==== Passage cité

D’ailleurs, c’est avec un brin de dépit qu’il évoque l’accord de 1968 que certains acteurs politiques français, comme l’ancien ambassadeur français en Algérie, Xavier Driencourt, réclament l’abrogation parce qu’il le trouve avantageux pour les Algériens.

« Beaucoup de personnes, lorsqu’elles évoquent l’Algérie, sont dans le fantasme permanent et non la réalité. C’est malheureux. C’est le cas concernant les accords de 1968. En effet, les restrictions et les défis auxquels sont confrontés les ressortissants algériens en France montrent clairement un traitement beaucoup moins favorable sous plusieurs aspects importants », affirme Akli Mellouli, arguments à l’appui, en se référant à des dispositions contenues dans le texte et qui entravent l’établissement des Algériens en Hexagone.

Pour lui, les « personnes qui affirment que les Algériens sont avantagés grâce à l’accord de 1968 sont soit fainéants intellectuellement, car ils n’ont pas creusé le sujet et se contentent de répéter bêtement ce qui est véhiculé par l’extrême-droite, soit malhonnêtes intellectuellement et cherchent sciemment à stigmatiser et à salir l’image des Algériens et de l’Algérie ».

Akli Mellouli, le fils d’immigrés algériens, devenu sénateur en France

Il explique que les « restrictions et les défis auxquels sont confrontés les ressortissants algériens en France montrent clairement un traitement beaucoup moins favorable sous plusieurs aspects importants ».

Pour appuyer ses propos, Akli Mellouli rappelle que l’accord de 1968 dispose que « l’enfant algérien doit entrer en France avant l’âge de 10 ans pour obtenir le document de circulation d’étranger mineur (DCEM), une condition plus stricte que celle fixée par le CESEDA pour les autres étrangers, où l’âge limite est de 13 ans. »

Sur le regroupement familial, le sénateur franco-algérien souligne que selon l’accord de 1968, les ressortissants algériens doivent « justifier d’un niveau de ressources minimum équivalent au SMIC et respecter certaines normes de logement. »

========
==== Bloc de données

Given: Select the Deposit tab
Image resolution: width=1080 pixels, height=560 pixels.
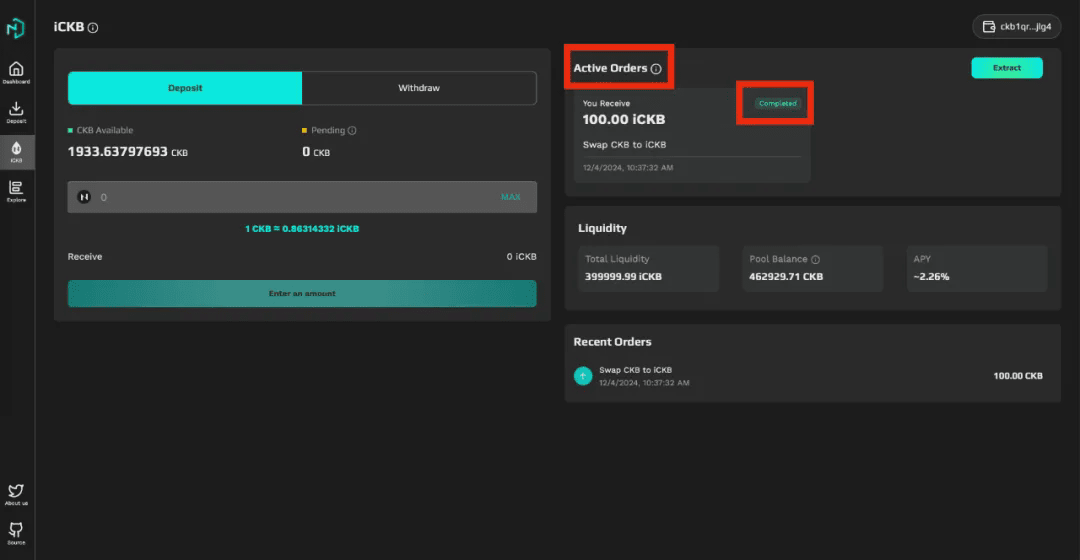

========

Consigne de l'exercice
Rédigez la suite du passage cité sur l'accord franco-algérien de 1968, en commençant juste après sa dernière phrase.

La réponse
« Ces exigences, bien que semblables sur le papier aux autres étrangers, s’accompagnent pour les Algériens d’un pouvoir discrétionnaire du préfet qui peut introduire une part d’incertitude et de subjectivité dans le processus d’approbation », remarque-t-il.

Troisième point où l’accord de 1968 n’est pas favorable aux Algériens concerne l’accès aux services administratifs via l’ANEF. « Il y a une impossibilité pour les ressortissants algériens d’accéder aux rendez-vous en préfecture via l’ANEF. Cela constitue un obstacle majeur, entraînant des délais prolongés et des difficultés supplémentaires, particulièrement pour les étudiants algériens fraîchement arrivés. Ce problème technique accentue la sensation d’être traité de manière inégale et met en évidence un manque d’attention aux besoins spécifiques de cette communauté. »

Enfin, et concernant les restrictions sur les titres de séjour pluriannuels et le changement de statut, Akli Mellouli rappelle que l’accord de 1968 « exclut » les ressortissants algériens des « facilités offertes par le Ceseda en matière de titres de séjour pluriannuels hors étudiants et de conditions plus souples pour le changement de statut, comme l’obtention du « passeport compétences» . »

Pour lui, ces « limitations restreignent les opportunités professionnelles et d’études supérieures pour les Algériens, les plaçant dans une position moins avantageuse que leurs homologues d’autres nationalités. »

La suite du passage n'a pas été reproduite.